和製ホラーとしての演出は高評価!しかし後半の展開で口コミが二極化

映画の評価は、Filmarksなどのレビューサイトで賛否がはっきりと分かれています。 前半から中盤にかけての、POV(主観映像)や粗いビデオ映像を活用した「和製ホラーらしい、ぞわぞわする恐怖」はホラーファンから絶賛されています。

一方で、後半になるにつれて「UMA(未確認生物)パニック映画」や「ダークファンタジー」のような展開へとシフトしていくため、「純粋な心霊モノを期待していたのに冷めた」「ラストが怖くない、ひどい」といった批判的な声も存在します。物語の変化球を楽しめるかどうかで、評価が大きく分かれる作品となりました。


映画『近畿地方のある場所について』はどこで見れる?動画配信(サブスク)情報

劇場での上映を見逃してしまった方や、もう一度細部を考察したい方に向けて、現在の視聴方法をまとめました。

Amazonプライムビデオ、Netflix、U-NEXTでの配信はいつから?

現在、本作の動画配信(見放題・レンタル)が「どこで見れるのか」を探す方が急増しています。映画の公開時期から推測すると、Amazonプライムビデオ(アマプラ)Netflix(ネトフリ)U-NEXTといった主要なVOD(ビデオ・オン・デマンド)サービスにて、順次配信が開始される見込みです。
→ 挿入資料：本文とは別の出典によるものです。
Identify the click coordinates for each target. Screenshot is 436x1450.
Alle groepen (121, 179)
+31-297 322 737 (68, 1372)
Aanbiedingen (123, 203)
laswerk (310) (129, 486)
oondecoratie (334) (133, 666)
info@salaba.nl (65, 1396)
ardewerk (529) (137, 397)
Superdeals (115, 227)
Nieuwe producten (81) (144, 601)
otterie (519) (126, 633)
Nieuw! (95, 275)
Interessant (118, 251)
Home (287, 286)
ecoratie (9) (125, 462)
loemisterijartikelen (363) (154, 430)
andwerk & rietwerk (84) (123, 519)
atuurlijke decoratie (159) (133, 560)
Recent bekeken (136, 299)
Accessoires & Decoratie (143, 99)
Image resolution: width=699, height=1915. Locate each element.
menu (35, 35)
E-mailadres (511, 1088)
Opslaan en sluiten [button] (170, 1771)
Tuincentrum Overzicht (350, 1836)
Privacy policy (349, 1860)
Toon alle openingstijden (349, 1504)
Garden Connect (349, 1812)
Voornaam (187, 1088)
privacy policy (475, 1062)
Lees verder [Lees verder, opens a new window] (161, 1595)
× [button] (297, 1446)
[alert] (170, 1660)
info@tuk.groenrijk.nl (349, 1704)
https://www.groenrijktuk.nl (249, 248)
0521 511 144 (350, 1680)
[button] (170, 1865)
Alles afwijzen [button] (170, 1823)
(※最新の配信状況は各公式サイトにてご確認ください)

DVD・ブルーレイのレンタル情報と無料視聴について

TSUTAYAやGEOなどの実店舗でのDVD・ブルーレイレンタルも展開されています。また、U-NEXTなどの動画配信サービスが提供している「初回31日間無料トライアル」などを活用すれば、付与されるポイントを使って実質無料で映画本編や原作電子コミックを楽しむことも可能です。


まとめ:読者の考察を呼ぶ『近畿地方のある場所について』の魅力

『近畿地方のある場所について』は、ただ驚かせるだけのホラー作品ではありません。読者自身が情報を集め、推測し、「見つけてしまう」ことで完成する、参加型のエンターテインメントです。
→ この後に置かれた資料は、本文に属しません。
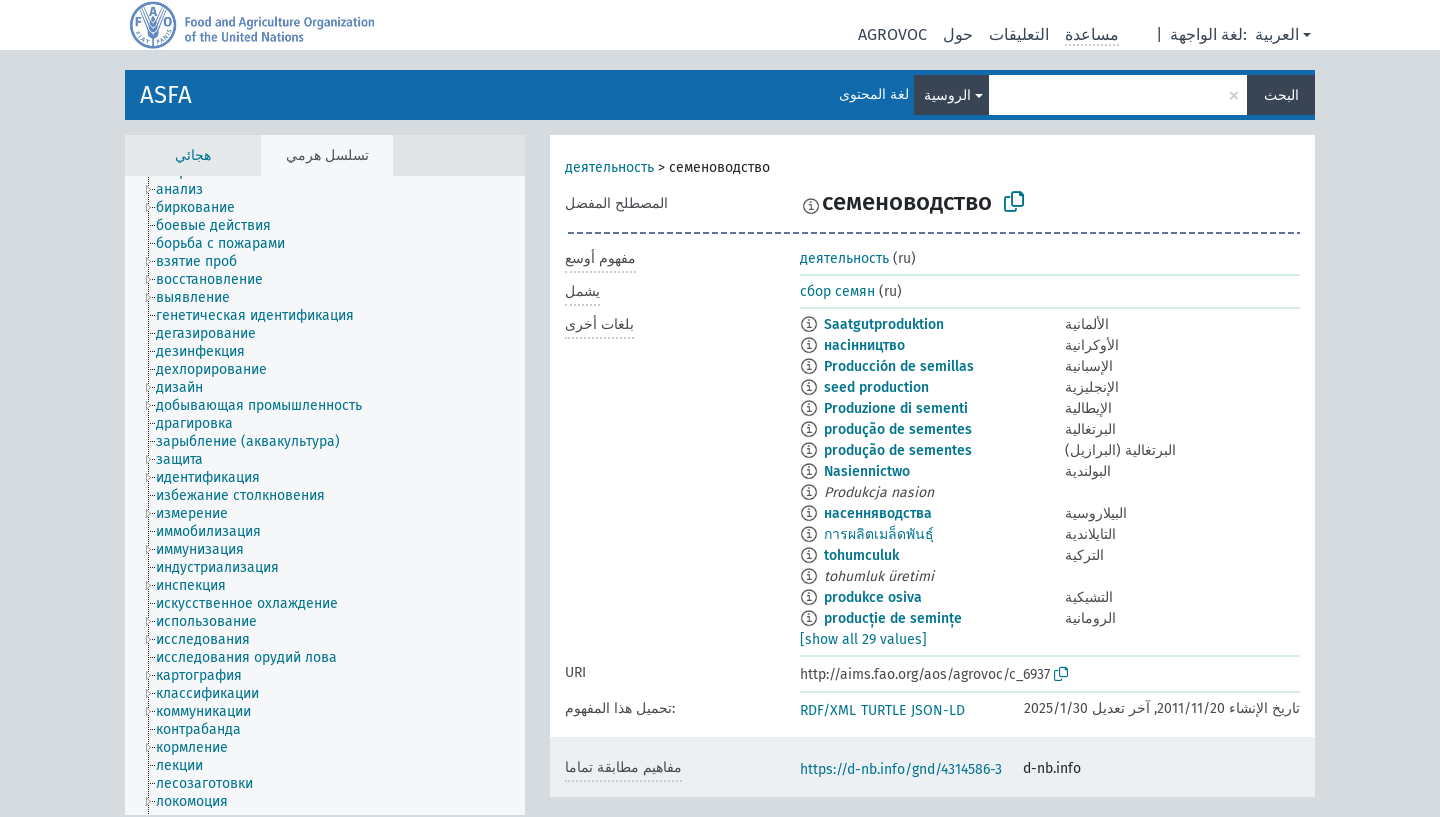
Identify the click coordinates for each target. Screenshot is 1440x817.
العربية (1277, 34)
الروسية (947, 95)
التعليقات (1019, 34)
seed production (876, 387)
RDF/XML (828, 710)
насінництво (864, 345)
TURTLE (883, 710)
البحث (1281, 95)
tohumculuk (861, 555)
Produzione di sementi (896, 408)
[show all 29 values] (863, 639)
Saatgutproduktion (884, 324)
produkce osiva (873, 597)
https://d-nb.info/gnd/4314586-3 (901, 769)
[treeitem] (188, 190)
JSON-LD (938, 710)
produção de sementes (898, 429)
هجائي (193, 155)
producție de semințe (893, 618)
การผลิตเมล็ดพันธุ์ (879, 534)
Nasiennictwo (867, 471)
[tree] (325, 495)
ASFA (166, 95)
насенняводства (878, 513)
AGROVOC (892, 34)
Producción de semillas (899, 366)
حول (958, 34)
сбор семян (837, 291)
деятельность (609, 167)
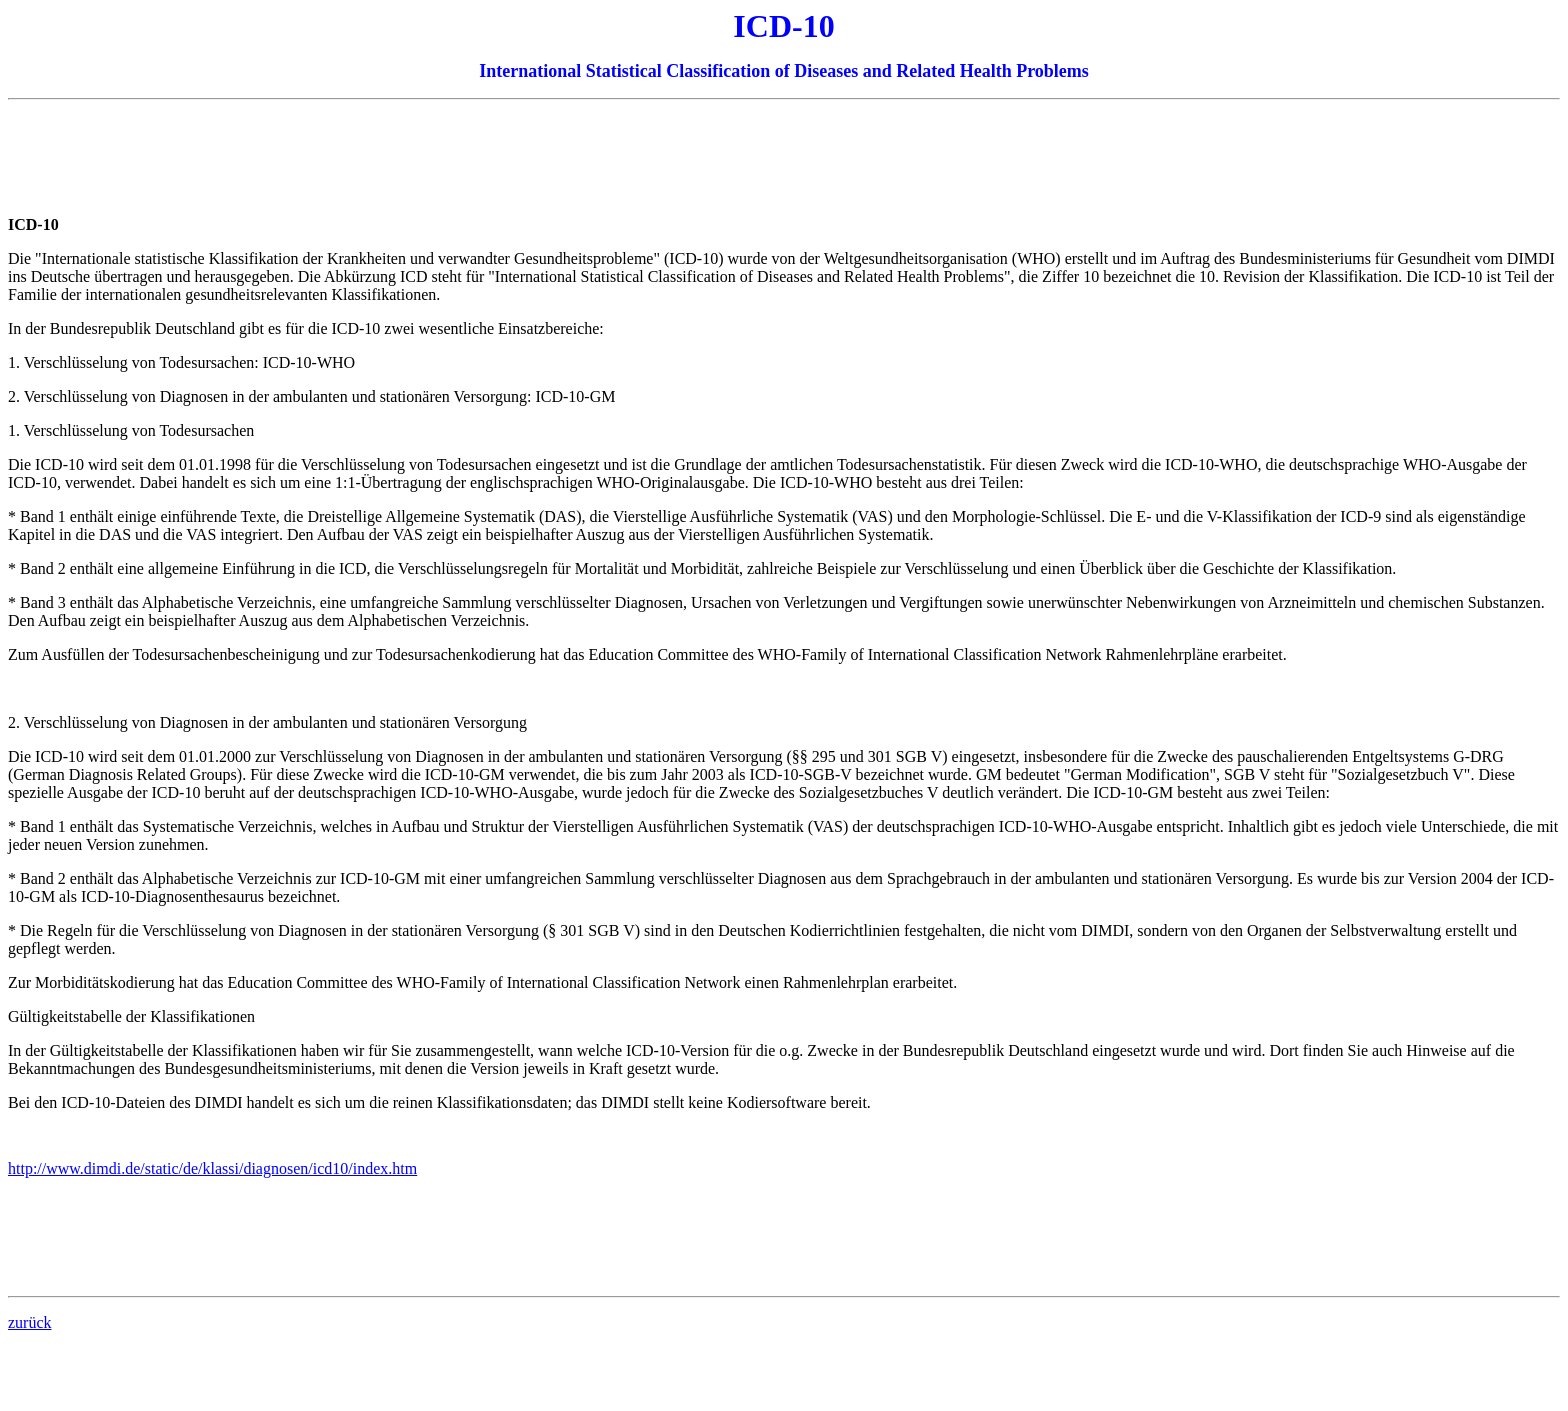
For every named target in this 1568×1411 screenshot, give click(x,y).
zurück (30, 1322)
映画版の賛否両論や、結末の「意味不明さ」に対するフラストレーションすらも、現代のSNS空間においては「誰かと語り合いたくなる考察の燃料」として機能しています。実話ではないと分かっていても、ふとした瞬間に「自分のすぐそばにも怪異がいるのではないか」と思わせる圧倒的なリアリティ。それこそが、本作が多くの人々を魅了し続ける最大の理由と言えるでしょう。

気になった方は、ぜひご自身の目で「あの場所」の真実を確かめてみてください。